Le ton est donné d'entrée avec une séquence de meurtre particulièrement crue et réaliste. On est bien loin du Kurosawa poseur et propre sur lui, Rétribution n'a ni la lenteur ni l'obscurité de Loft : l'image est jaune, sous contraste, le grain est omniprésent voir décuplé lors des flash-back. Il suffit d'un petit quart d'heure pour avoir ses premières frayeurs (bien loin de la suggestion Loftienne) lorsque l'inspecteur Noboru Yoshiaka (excellent Yakusho Koji) scrute d'un regard inquiet les analyses d'empreintes digitales récupérées sur le corps de la victime, lui appartenant, cette inquiétude est due à la non compréhension de la chose et des évènements qui peuvent en découler (suspect?). Ce malaise suscité d'entrée est renforcé par la musique très Kenji Kawaiesque de Haishima (à qui l'on doit la bande-son de Spriggan) et la caméra discrète mais présente tout au long captant le moindre regard, la moindre goutte de sueur. L’art de la surprise, aussi, Kurosawa Kiyoshi s’en sort admirablement bien. Ce qui devait être, aux yeux du spectateur blasé qu’une simple intrigue en parallèle avec comme acteurs un médecin et son fils, se révèle finalement l’une des deuxièmes bonnes surprises : une discussion somme toute banale entre un père et son fils vire au cauchemar d’une immense froideur, non sans rappeler le retournement de situation brutal de l'épilogue d'Election. Un cauchemar sans retour pour l'un, le tout filmé en un plan séquence très théâtral (là où Loft restait concentré sur le réalisme plutôt que sur la théâtralité) avec agonie et résistance de la victime.

[Liste des données]
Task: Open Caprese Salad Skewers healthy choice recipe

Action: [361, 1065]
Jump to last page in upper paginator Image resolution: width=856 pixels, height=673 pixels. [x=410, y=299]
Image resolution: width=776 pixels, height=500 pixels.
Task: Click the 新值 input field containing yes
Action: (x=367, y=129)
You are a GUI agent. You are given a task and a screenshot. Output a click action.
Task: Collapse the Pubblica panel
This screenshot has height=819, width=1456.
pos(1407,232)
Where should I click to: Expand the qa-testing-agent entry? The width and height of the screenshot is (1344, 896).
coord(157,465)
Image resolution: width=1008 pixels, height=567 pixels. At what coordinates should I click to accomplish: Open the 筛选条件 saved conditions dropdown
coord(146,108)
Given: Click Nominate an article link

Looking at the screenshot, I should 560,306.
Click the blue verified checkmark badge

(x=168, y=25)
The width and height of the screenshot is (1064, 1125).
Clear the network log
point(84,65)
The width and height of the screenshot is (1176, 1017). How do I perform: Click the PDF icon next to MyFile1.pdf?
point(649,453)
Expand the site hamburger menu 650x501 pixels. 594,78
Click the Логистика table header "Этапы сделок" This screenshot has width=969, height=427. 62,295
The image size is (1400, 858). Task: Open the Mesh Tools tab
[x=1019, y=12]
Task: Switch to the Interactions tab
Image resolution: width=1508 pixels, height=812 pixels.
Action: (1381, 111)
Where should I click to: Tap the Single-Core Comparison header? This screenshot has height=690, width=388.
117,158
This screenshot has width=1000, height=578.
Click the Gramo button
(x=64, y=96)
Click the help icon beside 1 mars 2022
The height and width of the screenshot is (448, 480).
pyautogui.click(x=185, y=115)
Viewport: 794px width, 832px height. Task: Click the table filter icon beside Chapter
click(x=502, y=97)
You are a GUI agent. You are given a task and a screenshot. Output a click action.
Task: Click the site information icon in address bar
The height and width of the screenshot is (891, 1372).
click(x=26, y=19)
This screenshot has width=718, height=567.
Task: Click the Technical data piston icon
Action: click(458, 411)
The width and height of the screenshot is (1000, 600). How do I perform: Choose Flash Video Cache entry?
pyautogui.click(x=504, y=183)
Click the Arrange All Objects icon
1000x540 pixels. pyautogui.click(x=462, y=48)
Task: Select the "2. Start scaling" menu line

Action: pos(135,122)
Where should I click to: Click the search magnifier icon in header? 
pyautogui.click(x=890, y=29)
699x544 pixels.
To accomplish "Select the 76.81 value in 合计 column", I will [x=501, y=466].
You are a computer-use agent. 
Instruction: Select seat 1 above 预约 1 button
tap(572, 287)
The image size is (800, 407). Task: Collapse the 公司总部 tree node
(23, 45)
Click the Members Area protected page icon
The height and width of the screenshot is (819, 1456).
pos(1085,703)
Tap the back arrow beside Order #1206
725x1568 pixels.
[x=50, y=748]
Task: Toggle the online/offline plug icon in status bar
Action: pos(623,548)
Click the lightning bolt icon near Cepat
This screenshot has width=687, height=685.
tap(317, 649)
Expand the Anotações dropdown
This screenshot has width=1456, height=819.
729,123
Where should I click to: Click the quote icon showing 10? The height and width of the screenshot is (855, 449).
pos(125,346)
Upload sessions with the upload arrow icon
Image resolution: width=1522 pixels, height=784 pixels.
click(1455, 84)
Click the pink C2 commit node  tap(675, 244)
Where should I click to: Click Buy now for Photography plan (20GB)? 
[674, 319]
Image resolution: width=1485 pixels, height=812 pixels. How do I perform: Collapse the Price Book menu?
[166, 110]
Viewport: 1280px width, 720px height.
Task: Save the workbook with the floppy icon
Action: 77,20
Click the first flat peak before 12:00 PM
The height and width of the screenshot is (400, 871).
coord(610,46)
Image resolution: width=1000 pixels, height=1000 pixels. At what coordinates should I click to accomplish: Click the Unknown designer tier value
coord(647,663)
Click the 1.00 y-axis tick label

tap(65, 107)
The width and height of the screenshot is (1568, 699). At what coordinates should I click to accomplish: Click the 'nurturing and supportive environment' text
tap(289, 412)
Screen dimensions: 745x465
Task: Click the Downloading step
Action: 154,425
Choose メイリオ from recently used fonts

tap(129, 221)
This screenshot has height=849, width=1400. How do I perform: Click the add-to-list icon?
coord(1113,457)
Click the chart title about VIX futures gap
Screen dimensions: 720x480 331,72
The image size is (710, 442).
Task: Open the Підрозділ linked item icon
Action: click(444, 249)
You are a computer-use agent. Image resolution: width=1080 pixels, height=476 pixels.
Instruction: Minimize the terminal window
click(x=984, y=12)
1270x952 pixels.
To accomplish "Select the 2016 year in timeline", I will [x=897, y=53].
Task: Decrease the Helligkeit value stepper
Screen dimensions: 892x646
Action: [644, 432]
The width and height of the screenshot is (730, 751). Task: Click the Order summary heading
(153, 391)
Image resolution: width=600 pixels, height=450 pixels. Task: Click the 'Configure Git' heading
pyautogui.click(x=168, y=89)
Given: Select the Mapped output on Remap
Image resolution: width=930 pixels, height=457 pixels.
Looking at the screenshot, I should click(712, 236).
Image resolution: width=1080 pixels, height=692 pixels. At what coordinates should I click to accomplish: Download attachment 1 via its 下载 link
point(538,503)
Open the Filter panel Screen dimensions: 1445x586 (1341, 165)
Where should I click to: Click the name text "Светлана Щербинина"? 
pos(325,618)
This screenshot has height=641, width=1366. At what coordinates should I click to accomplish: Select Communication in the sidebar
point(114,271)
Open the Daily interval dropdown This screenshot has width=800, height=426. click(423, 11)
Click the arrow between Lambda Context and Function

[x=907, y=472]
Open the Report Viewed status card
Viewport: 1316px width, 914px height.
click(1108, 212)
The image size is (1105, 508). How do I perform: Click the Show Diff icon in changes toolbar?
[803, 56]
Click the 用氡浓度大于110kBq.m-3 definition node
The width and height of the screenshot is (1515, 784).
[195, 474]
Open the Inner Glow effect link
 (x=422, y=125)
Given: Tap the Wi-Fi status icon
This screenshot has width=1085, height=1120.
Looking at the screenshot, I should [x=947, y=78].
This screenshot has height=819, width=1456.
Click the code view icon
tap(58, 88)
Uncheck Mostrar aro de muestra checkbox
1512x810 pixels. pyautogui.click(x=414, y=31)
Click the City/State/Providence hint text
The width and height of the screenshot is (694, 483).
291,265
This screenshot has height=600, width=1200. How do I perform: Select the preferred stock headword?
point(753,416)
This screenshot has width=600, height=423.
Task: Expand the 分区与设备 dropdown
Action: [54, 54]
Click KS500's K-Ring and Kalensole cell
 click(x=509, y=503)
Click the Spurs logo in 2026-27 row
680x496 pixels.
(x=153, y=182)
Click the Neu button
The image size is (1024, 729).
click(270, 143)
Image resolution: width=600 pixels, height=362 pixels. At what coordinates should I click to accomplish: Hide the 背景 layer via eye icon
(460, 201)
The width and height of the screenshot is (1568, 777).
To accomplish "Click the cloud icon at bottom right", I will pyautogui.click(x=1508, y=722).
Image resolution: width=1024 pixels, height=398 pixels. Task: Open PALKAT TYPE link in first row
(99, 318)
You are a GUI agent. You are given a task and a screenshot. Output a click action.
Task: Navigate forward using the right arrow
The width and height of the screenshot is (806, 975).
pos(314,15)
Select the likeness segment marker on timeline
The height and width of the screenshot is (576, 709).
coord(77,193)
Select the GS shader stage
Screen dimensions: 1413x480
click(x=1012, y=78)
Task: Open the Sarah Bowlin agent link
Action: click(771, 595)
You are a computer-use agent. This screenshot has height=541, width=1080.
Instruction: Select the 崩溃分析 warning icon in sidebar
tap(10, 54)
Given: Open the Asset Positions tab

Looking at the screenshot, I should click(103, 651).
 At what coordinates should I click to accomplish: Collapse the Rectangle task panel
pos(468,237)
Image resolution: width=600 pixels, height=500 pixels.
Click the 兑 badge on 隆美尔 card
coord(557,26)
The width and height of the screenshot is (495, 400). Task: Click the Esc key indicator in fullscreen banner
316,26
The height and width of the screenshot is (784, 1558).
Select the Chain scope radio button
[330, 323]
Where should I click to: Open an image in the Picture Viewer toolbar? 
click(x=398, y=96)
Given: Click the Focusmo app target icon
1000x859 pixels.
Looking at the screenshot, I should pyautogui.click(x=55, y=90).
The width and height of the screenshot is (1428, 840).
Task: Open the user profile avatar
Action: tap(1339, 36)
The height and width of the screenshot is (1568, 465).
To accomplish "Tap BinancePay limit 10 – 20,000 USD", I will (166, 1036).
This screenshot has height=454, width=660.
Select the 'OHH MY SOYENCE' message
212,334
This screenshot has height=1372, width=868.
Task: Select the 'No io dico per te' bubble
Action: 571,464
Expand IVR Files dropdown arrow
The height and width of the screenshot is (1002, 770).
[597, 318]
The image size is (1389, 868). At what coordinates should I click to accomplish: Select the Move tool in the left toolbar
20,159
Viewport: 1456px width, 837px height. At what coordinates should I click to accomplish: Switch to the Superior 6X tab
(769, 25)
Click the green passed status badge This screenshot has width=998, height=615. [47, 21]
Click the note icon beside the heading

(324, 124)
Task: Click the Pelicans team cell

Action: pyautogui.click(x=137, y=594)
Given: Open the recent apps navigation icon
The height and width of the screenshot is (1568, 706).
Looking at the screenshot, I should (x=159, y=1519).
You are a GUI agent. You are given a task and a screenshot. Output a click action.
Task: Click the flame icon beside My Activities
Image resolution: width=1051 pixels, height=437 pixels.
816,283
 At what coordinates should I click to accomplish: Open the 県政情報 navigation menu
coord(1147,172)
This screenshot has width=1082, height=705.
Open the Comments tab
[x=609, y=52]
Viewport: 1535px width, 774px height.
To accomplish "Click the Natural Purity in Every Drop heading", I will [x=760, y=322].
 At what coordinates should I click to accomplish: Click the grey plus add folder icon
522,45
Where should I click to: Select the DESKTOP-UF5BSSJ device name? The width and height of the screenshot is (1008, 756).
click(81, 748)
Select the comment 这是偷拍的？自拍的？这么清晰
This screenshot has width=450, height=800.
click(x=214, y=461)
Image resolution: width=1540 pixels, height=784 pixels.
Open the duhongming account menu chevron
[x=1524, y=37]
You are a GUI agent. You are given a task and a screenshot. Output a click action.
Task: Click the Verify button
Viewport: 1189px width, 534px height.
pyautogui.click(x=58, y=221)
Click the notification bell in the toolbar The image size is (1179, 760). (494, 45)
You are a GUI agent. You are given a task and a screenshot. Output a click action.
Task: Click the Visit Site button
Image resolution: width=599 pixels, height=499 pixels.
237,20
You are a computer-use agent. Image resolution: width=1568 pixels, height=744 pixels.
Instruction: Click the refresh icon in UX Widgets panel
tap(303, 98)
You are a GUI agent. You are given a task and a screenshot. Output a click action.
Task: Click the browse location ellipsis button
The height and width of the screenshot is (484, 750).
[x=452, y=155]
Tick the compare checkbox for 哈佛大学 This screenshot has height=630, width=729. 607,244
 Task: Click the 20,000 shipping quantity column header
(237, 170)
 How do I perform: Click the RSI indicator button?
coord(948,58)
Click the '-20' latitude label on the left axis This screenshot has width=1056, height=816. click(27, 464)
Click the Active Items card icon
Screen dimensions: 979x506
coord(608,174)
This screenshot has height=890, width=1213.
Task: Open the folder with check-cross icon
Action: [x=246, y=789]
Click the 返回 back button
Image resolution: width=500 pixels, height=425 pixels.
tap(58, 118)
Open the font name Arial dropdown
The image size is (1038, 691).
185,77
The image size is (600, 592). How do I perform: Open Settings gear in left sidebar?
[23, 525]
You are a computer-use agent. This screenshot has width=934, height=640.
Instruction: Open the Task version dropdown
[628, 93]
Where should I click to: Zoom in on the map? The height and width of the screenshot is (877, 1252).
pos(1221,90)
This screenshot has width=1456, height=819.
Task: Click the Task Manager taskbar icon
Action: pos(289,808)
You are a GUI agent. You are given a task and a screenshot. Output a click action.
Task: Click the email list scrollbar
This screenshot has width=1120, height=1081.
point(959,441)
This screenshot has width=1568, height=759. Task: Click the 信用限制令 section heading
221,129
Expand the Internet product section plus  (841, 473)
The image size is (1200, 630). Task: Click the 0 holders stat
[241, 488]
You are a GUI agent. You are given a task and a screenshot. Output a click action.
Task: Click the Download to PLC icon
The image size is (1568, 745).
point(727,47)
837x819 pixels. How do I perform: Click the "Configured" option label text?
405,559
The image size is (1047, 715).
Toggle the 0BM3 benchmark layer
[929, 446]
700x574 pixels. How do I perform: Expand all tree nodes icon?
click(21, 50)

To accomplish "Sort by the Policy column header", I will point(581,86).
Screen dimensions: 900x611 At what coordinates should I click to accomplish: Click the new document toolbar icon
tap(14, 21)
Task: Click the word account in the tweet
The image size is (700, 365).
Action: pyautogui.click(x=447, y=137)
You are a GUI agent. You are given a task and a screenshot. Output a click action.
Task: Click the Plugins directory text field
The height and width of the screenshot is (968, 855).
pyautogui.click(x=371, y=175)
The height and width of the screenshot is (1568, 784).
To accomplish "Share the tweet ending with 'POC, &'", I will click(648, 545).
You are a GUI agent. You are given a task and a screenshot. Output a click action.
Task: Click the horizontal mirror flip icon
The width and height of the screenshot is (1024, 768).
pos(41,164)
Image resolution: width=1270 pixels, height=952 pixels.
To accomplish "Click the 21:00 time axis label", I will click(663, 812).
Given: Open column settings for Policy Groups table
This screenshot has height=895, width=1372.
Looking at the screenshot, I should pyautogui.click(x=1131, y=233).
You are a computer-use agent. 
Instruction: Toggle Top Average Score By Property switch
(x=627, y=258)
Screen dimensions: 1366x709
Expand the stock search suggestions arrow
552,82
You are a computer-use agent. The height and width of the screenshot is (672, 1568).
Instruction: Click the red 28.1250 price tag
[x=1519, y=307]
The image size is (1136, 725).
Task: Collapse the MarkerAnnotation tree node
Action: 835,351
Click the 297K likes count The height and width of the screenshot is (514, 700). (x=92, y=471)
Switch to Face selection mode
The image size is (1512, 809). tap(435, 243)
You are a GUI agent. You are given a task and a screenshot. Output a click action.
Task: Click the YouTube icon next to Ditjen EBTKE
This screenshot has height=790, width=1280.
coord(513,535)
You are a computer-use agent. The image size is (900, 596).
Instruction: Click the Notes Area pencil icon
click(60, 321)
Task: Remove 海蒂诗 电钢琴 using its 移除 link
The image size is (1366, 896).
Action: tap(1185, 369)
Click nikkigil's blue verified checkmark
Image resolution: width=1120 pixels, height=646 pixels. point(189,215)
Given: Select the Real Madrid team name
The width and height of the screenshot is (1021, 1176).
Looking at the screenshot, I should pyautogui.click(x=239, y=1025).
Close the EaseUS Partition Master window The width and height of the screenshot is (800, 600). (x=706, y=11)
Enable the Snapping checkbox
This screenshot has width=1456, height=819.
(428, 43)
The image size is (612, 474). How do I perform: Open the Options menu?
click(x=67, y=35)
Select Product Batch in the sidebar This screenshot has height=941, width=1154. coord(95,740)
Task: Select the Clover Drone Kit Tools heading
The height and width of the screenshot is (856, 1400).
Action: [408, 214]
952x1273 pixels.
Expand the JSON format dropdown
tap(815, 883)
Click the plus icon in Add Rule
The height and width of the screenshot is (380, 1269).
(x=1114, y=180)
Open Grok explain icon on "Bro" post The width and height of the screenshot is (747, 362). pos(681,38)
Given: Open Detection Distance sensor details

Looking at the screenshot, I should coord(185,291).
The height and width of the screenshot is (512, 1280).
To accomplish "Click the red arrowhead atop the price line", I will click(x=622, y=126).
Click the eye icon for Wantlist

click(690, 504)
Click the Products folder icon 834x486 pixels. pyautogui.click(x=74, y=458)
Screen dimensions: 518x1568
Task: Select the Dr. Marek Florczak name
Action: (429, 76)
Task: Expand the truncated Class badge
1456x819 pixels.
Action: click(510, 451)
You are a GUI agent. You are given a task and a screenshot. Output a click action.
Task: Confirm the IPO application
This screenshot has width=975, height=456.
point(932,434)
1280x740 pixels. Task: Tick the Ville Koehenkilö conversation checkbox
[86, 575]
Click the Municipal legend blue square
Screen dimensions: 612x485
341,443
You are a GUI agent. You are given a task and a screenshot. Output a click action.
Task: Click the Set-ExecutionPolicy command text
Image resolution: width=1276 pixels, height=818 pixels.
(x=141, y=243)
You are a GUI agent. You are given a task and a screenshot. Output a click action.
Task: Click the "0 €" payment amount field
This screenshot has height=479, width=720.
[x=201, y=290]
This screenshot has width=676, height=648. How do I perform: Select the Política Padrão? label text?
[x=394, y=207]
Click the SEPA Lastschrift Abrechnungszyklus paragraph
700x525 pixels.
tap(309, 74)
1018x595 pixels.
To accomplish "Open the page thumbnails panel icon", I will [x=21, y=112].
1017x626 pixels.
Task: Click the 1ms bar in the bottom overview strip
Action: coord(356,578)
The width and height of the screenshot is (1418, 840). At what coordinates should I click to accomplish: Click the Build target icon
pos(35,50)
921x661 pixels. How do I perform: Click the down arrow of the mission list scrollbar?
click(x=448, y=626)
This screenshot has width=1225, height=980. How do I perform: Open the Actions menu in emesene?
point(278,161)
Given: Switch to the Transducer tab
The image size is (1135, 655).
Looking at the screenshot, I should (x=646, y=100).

[Consigne détaillée]
Écrivez la suite de la critique du film Rétribution, en commençant juste après sa dernière phrase.

[Réponse attendue]
C'est à partir de ce moment que Rétribution prend véritablement son envol et l'on s'aperçoit qu'il n'y a pas que l'inspecteur Yoshioka qui est en proie à de désagréables hallucinations. Lors de l'interrogatoire du père devenu en l'espace d'un instant, bourreau de son fils, ce dernier commence à délirer sans crier gare sous la méfiance des interrogateurs dans la mesure où cette scène peut paraître "stratégique" pour un internement possible en hôpital psychiatrique et ainsi éviter les barreaux. Les inspecteurs ne sont pas dupes pourtant au départ, Noburo pense qu'il est concerné par le meurtre de la jeune femme sans en être convaincu (du fait de l'accumulation des preuves l'impliquant), puis accusera le médecin infanticide d'avoir confectionné des preuves de toute pièce pour le rendre suspect, pour ensuite reconnaître que quelque chose ne tourne pas rond surtout lorsqu'il découvrira qu'une jeune femme souffre aussi d'hallucinations. Toujours ce même fantôme, une femme en robe rouge s'apitoyant sur son sort et qui ne souhaite que vivre éternellement aux cotés de Noburo. Si son utilisation laisse place à quelques jolis moments de frisson, elle s'avère souvent inégale puisqu'elle relève de l'épate horrifique plutôt qu'autre chose. Mais cette épate est réussie et l'apparition du spectre n'a rien à envier aux fantômes de Nakata ou de Shimizu en terme d'épouvante : apparition progressive sous d'infâmes hurlements stridents, visage blafard et chevelure noire typique. La mise en scène fait la différence (là où les frères Pang se sont vautrés comme jamais avec The Eye) et hisse Kurosawa Kiyoshi parmi ses meilleurs représentants puisque certaines idées visuelles fonctionnent à merveille, comme le spectre fissurant le mur d'un appartement pour y en sortir, belle figure imagée de la séparation entre le monde des morts et des vivants ou encore cette tentative de sucide du médecin bourreau se jettant par dessus un immeuble de trois étages, le tout filmé en plan-séquence. Marquant.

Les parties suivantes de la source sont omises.